Unfortunately the enforcement of the PACT Act came under the Jurisdiction of the Alcohol, Tobacco, Firearms and Explosives (ATF) and they have chosen to ignore Section 5. In a power point used to train ATF and task force agents they would like the PACT Act to have placed tribes with Terrorist, Organized Crime, Money Launderers, Drug Cartel and Smugglers to name a few. In fact ATF in their power point is more worried about Canada’s economic development then tribes. A Power Point called A TAXING ISSUE has a slide that states:
Native American Issues:
Under S Ct. Attea case, States can regulate sales to reservations.
CCTA is a statute of general applicability and applies to Native Americans.
ATF believes that Jenkins Act applies to Native Americans.

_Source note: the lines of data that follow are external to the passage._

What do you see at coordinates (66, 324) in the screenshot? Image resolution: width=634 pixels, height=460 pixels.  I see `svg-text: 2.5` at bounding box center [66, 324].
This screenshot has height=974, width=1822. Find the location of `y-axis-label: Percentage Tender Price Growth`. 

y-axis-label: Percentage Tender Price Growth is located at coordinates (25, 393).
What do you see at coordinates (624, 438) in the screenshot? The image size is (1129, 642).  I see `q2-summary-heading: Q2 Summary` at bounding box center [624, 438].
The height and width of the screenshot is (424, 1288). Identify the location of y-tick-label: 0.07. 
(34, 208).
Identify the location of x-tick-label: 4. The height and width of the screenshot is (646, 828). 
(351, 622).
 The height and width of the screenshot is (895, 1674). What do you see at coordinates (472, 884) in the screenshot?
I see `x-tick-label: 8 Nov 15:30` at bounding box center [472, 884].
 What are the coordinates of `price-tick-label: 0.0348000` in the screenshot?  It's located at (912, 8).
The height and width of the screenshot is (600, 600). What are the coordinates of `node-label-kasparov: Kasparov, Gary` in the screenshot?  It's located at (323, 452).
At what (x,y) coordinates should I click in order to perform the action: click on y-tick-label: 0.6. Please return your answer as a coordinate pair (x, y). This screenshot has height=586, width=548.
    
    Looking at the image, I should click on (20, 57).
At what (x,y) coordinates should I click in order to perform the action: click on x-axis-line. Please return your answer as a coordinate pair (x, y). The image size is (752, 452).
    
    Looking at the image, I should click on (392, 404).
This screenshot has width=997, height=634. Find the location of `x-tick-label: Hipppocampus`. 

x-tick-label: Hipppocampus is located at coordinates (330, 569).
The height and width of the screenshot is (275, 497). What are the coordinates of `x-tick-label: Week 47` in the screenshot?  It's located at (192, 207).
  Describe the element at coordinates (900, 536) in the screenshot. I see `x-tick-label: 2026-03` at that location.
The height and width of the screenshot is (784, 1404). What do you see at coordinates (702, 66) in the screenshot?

In 2011, we have the Federal Deposit Insurance Company and Consumer Financial Protection Bureau (CFPB) working under supposed federal laws and regulations that are now going after Tribal Short term loans. These laws and regulations created from the laws do not show Congress expressed "clear and plain congressional intent" for the laws when dealing with tribes and Tribal Sovereignty. But as usual the interpretation of determining our Sovereignty is being done by Federal Agencies. The Consumer Financial Protection Bureau, in a decision published September 26, 2013, ordered tribes to comply with civil subpoenas issued last year seeking information on their businesses. Federal Deposit Insurance Corporation on September 27, 2013 issued a Financial Institution Letter to Banks working with Tribal Short Term Loans to ensure they are in compliance with applicable law, that applicable law being state law. This comes after Tribal Sovereignty was affirmed in two cases, the Ameriloan and Suthers cases. In these cases the States could not enforce State law on the tribes. As with the PACT Act, when the States cannot get their way they reach out to Federal Agencies to shut the tribes down.
What we are now facing is the Federal Government placing tribes as Counties within the States and giving the States jurisdictions over tribes. With this happening the States are terminating economic development through taxation. With the current trend tribes will be completely under State Jurisdiction in a matter of years.
These actions affect all tribes regardless if they have an 8a Native Contracting Program, Native Tobacco or Native Short Term Loans. If tribes do not unite and stop State and Federal Agencies from regulating Tribal Sovereignty we will be losing what our ancestors fought and died for and we will leave nothing for our future generations.
We need to act now by contacting our Congressional Delegation’s and insist that they stop these Federal Agencies. Congress needs to have Tribal involvement when it comes to Sovereignty and Economics. Federal Agencies need to stop acting like they are Congress, and promulgate rules and regulations with tribal input.
Oliver J. Semans is an enrolled member of the Rosebud Sioux Tribe and executive director of Four Directions.